I just looked through this conversation and saw something quite odd with it : however interesting it might be, I only found there 2 messages that I could qualify as related to its title. By this I mean, the care for ideas and arguments to be Based On Physics.

The first on-topic message was the very first message, except point d. which does not refer to physics but to supersymmetry (which is a mathematical theory with the mere status of speculation for physics, without any beginning of an experimental confirmation at the moment); also I do not see clear how the proposed conclusion, that is the simulation hypothesis, would be actually anything tentatively based on physics. Following the link to the article referenced there, I see it putting forward the opinion of "Moderator Neil deGrasse Tyson". However, looking through his CV I see his scientific qualifications mainly focused on astronomy but I could not see any indication that he ever studied quantum physics to some sufficient level for his possible opinions on the nature of reality to be considered genuinely informed by modern physics. And while when looking at things from far away it may indeed look as if quantum mechanics could have something to do with the simulation hypothesis, namely that they are all about some kinds of information processing with fuzziness and possible randomness with unclear origin, I am not aware of any proper justification of how quantum theory and the simulation hypothesis could actually match when analyzed in more details. When I say more details, I refer to how quantum theory, as is currently known, is not just a fuzzy dream but a very precise theory with very precise predictions of many things which have been experimentally verified with amazing accuracy. The simulation hypothesis does not seem to fit in any reasonable list of candidate interpretations of quantum physics, by lack of a way for these to match mathematically.

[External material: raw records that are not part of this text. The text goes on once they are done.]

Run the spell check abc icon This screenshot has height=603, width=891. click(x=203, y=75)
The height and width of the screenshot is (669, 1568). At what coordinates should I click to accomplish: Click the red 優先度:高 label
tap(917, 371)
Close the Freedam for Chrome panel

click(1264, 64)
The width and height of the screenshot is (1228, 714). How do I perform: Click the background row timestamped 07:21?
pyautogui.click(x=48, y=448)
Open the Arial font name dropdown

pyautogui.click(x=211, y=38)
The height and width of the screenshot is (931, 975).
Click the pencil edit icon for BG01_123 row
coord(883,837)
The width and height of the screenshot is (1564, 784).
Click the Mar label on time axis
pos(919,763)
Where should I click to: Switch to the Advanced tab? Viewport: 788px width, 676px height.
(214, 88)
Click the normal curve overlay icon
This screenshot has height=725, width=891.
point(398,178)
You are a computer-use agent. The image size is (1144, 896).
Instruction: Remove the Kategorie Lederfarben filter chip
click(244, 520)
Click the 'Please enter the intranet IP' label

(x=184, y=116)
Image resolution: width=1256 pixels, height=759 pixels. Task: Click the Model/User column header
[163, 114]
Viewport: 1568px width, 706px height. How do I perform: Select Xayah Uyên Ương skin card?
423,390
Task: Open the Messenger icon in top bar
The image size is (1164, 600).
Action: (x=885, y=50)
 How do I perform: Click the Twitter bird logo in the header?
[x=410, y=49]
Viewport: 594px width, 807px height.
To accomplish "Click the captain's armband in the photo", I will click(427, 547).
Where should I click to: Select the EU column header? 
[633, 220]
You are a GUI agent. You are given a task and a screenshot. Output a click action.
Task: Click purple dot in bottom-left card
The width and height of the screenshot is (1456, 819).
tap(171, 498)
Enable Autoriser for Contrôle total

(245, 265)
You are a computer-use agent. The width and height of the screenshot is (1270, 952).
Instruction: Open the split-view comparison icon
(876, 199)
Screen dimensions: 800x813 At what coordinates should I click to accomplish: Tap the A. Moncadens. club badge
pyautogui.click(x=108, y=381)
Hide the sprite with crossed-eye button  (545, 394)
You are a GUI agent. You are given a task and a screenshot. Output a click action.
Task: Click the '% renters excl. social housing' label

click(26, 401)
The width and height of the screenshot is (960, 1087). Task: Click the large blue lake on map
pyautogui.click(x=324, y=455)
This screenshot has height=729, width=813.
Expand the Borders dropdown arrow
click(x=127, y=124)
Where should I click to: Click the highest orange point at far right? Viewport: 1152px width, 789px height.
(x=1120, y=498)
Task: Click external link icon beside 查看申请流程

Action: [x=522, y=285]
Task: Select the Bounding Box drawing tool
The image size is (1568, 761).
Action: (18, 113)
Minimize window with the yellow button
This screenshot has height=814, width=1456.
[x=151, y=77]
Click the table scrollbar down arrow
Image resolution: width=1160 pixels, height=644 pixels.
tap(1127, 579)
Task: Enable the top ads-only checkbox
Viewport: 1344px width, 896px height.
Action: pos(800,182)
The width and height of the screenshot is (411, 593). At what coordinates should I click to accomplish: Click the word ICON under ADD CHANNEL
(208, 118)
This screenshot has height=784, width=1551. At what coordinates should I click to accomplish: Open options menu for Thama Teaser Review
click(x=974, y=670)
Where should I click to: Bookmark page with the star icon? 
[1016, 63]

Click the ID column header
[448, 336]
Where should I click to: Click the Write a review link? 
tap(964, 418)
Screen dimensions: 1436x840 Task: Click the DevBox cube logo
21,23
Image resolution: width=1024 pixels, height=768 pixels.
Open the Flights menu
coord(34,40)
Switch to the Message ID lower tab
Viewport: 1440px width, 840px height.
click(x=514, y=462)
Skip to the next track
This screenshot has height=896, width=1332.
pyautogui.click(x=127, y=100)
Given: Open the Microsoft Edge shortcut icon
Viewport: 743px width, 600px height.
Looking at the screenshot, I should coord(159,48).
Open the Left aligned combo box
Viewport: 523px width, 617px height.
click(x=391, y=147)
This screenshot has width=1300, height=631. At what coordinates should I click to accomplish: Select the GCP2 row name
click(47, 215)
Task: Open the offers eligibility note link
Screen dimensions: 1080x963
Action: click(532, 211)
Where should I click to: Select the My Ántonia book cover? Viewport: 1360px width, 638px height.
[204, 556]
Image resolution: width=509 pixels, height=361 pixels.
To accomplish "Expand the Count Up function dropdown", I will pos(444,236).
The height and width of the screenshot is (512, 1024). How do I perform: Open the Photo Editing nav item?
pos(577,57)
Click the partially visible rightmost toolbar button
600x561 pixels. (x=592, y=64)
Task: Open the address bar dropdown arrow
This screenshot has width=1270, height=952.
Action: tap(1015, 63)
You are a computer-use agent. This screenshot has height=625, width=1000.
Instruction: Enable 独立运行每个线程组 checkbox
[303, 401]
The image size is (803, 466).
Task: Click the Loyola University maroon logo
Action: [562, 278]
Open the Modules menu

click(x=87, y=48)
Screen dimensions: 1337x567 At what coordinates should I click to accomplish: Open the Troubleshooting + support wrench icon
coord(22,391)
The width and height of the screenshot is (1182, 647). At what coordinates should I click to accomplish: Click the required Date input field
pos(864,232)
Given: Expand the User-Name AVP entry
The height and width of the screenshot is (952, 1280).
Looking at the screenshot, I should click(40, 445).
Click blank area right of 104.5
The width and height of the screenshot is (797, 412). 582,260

The second on-topic message I found is the one from Michael829 on 04 Oct 2017.

Somewhere in the discussion was the phrase "metaphysics is by your definition unobservable and the moment it becomes observable it becomes regular physics"
hmm... the life of Jane Roberts has been quite well observable I think. Yet I'm not aware of it becoming regular physics.

Now I found something puzzling, I mean not something specific to this discussion but something seemingly quite usual among philosophers that keeps puzzling me every time I see it : the sort of discrepancy between the belief in the value of empiricism, which is quite widespread including among philosophers, and the practice of empiricism which, as I could see, most philosophers seem to often forget to actually come to: which sense is there in making a fuss about being an empiricist, and at the same time publicly pushing forward one's views that materialism seems the most plausible and verified view on the nature of reality... despite having visibly never done the work of well studying quantum physics, which seems to be the best currently available (logical synthesis of) empirical information on the observable structure of this physical stuff that is proposed as the core of reality, at least the deepest well-observed level of it ?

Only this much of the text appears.